According to their bio, Our Solar System perform their shows “in identical outfits adorned with planetary symbols to highlight the concept’s power over the individual.” That sounds pretty zany but once you get into this album, you begin to realize that the “concept’s power” is for real. For me, the moment of realization came right after “Jorden” and before “Mars,” a chaotic and heavy concoction with a slight Jimi Hendrix tincture. The five-minute-long track comes to an off-putting end, though, as cooing voices become a little frightened and then become high pitched, panicked shrieks. Mars sounds like a straight up scary planet, which is made more apparent when contrasted with the subsequent, minimalist, and quintessentially alien-sounding track, “Asteroidbältet.”

Next are the two longest tracks, “Jupiter” and “Saturnus.” The former is a bass heavy, hazy number—appropriate for a planet that’s perpetually cloudy and tempestuous. “Saturnus,” on the other hand, begins seductively, with a smooth, female voice ooh-ing and aah-ing, but as the song progresses the voice takes on a weary quality and the instrumentals become frantic and overwhelming.

The trip continues with “Uranus,” a very Sigur Ros-esque, melancholy affair replete with wailing violins, subdued electric guitar, and a celestial choir of female voices. This leads into “Neptunus,” which first lulls you into a sense of happy serenity, as if you’re floating through a stream of stars, before picking up into a ‘90s alt-rock jam along the lines of Yo La Tengo (except with some weird, psychedelic chanting thrown in for good measure).

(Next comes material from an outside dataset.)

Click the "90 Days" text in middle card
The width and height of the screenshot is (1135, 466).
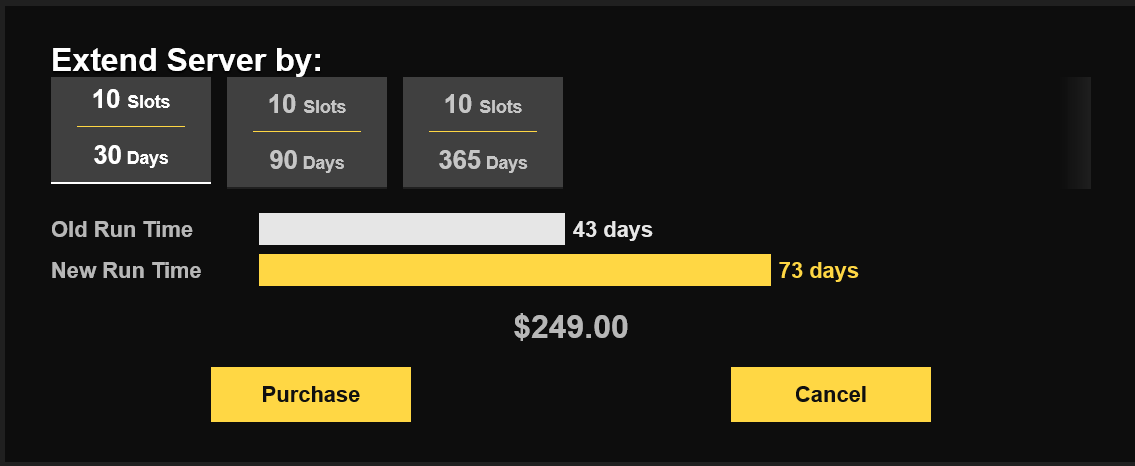point(307,161)
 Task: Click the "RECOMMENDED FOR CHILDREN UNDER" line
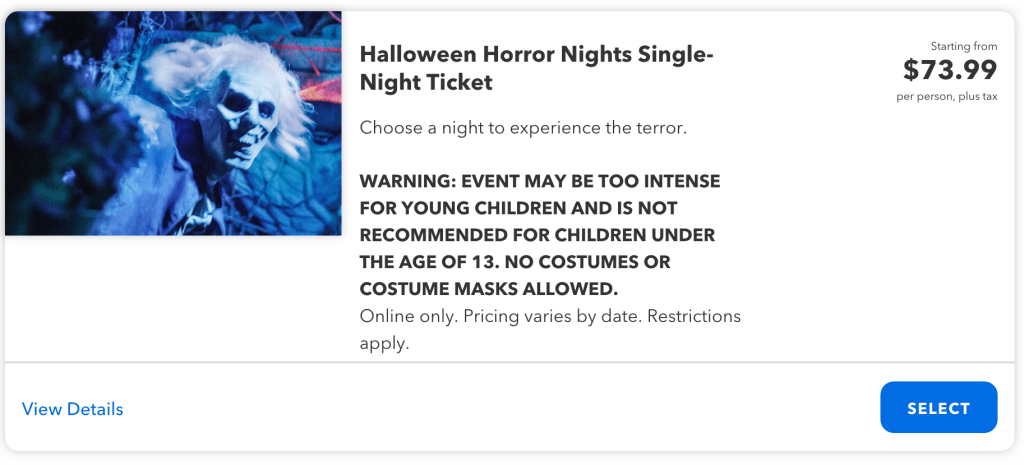tap(537, 236)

The last three minutes are reserved for Pluto, but they’re really just a rather vacant outtro with a few extraterrestrial sound effects. It serves its purpose, though, of making a smooth transition back to reality, kind of like when a hypnotist tells his subject that they will wake up at the snap of his fingers, feeling oddly calm and refreshed. You might come out of Vårt Solsystem in a similar, subtle daze, but only if you take the time to delve into the album and commit yourself to the ride. I think you’ll find it’s worth it.